In general, associated with seam removal, some artifacts and warping will be introduced to the resized image. The more the number of removed seams is, the heavier the distortion of resulting image would be. Ideally, an image resizing algorithm should check whether farther seam removal will result in unacceptable distortion. So, a similarity or distance metric could be taken into account for image resizing to evaluate the retargeting effect. Similarity measure between images is an important portion of image analysis, broadly used for image retrieval, quality assessment, and visual tracking. For image summarization, Simakov et al. [21] proposed a similarity measure method which quantitatively captures the incompleteness and incoherence of the patches between the original image and the resized images. Rubinstein et al. [25] provided a similarity measure algorithm between images termed bi-directional warping (BDW). It measures the similarity between every row (column) and then takes the maximum alignment error as the distance. Maalouf and Larabi [26] defined a multi-scale bandelet-based perceptual similarity measure for image retargeting, via measuring the geometric and perceptual similarities between two images to obtain resulting image that contains as much as geometric and perceptual features of the original image.

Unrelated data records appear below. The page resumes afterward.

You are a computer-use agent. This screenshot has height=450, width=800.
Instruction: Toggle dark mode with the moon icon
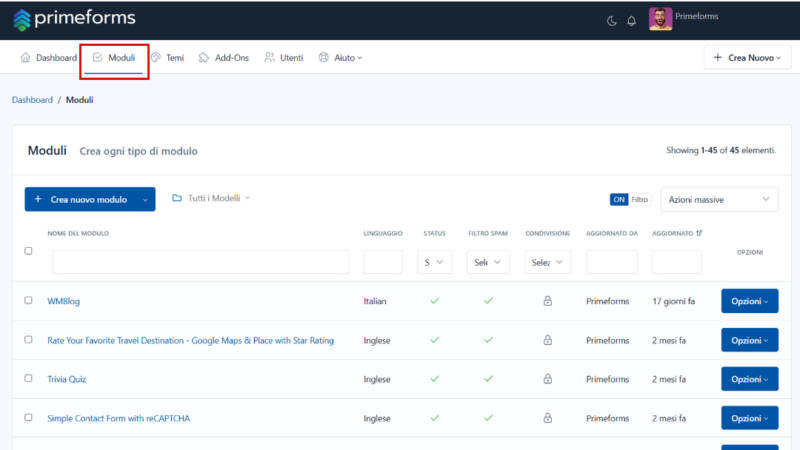[x=611, y=21]
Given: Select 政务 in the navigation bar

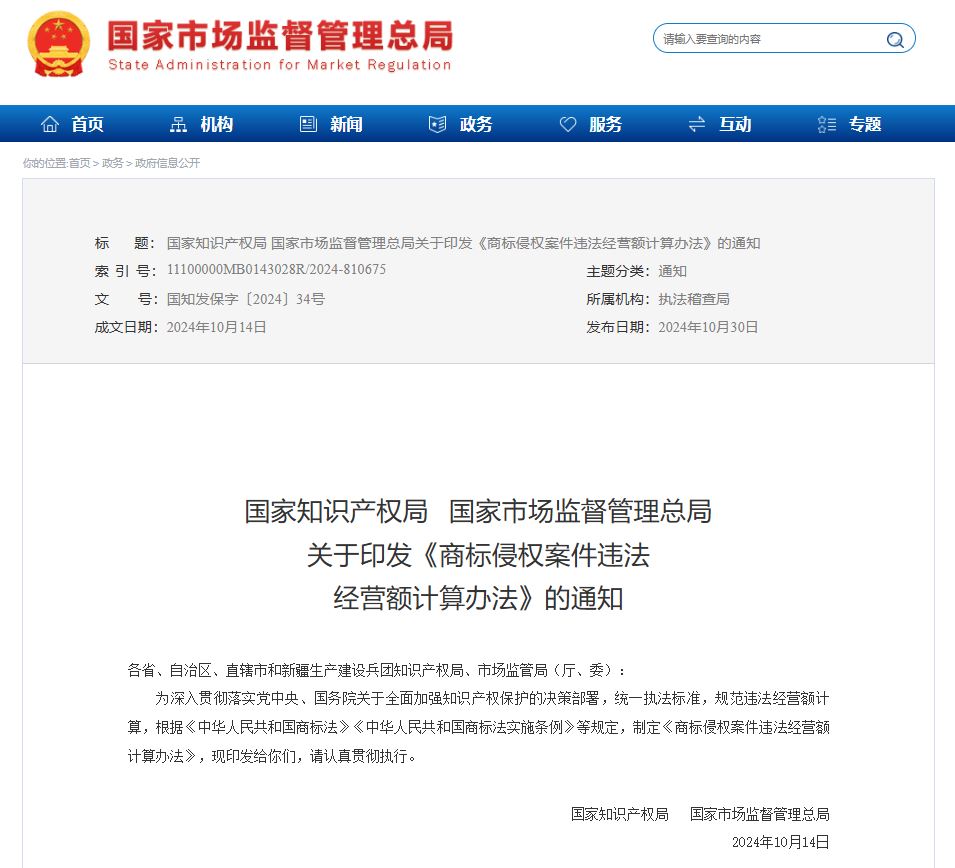Looking at the screenshot, I should [x=476, y=124].
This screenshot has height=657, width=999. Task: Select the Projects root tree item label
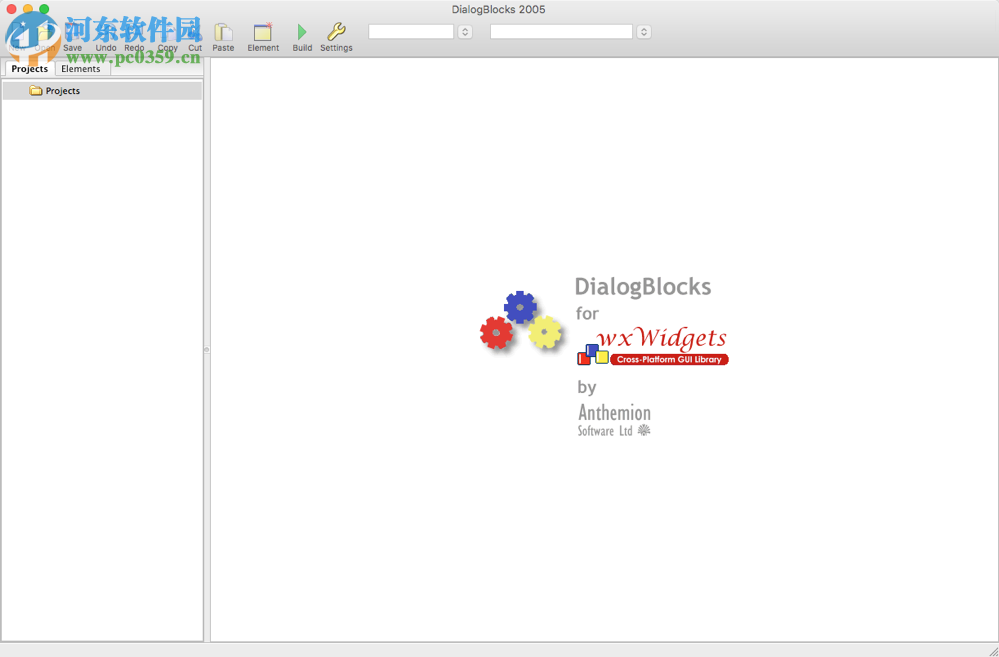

In literatures [15, 21, 27], BDS is employed to calculate the distance between the retargeted image and the original, and assess resizing effect. This type of algorithm is time-consuming due to iteration computation. Such limitation becomes a bottleneck applying the technique for interactive use (e.g., for portable devices). Besides, Rubinstein et al. [1] compared a number of state-of-the-art retargeting methods and conducted a user study, their Subjective Analysis and Objective Analysis revealed that both BDS and BDW show low agreement with human perception, while image descriptors such as SIFT flow [28] and Earth Mover's Distance [29] are more suitable than patch-based distances for conveying local permissible changes.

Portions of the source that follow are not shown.